Not only will Benjamin be discussing how to improve health of communities on a national scale, he will also talk about ways East Tennessee specifically can do this.
“He’ll be talking about how to create healthy communities,” Wykoff said. “He will be discussing what we would have to do to build the healthiest nation in the world, which is really important for us in this region. What are some things in North East Tennessee that we can do to improve our health?”
The American Public Health Association represents all the state public health associations. Wykoff encourages anyone involved in any form of public health to attend.
“I would encourage any student who is thinking they want to be in the health sciences or any kind of city development to come listen to this and see what he has to say,” Wykoff said. “I think it will be really interesting to anyone who is interested in the health sciences or anyone who is going to medical or pharmacy school. These kind of issues really cross disciplines. They’re important to everyone.”
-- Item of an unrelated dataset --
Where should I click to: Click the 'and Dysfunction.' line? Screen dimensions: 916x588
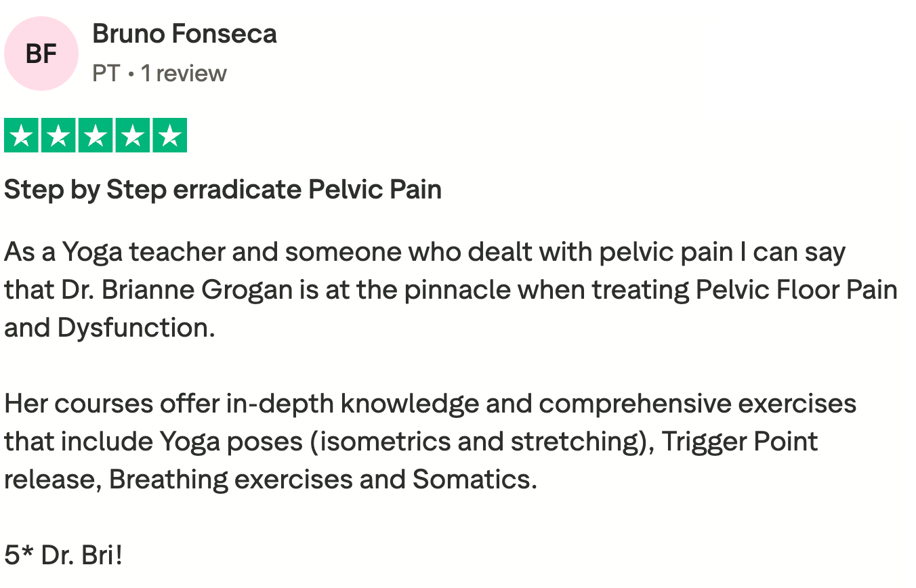point(109,328)
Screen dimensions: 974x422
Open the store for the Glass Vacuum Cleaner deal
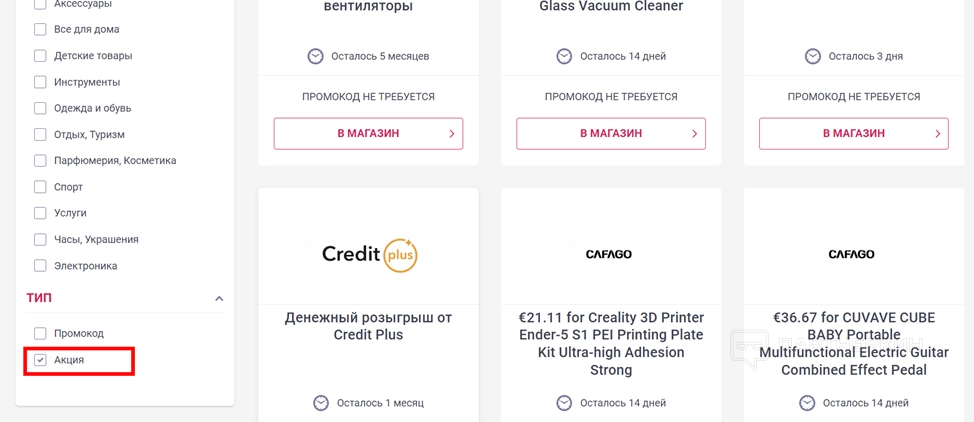coord(611,134)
Anyone in the community that is interested can attend the event. The topic will be relevant to anyone who values the health of the community and communities in the country.
“We encourage everyone to come,” Wykoff said. “What we ideally like is the speaker to encourage us to start thinking and talking about new issues.”
Wykoff expects the talk to be beneficial and hopes it will start a dialogue about public health.
“I’m excited,” he said. “I look forward to hearing what he has to say.”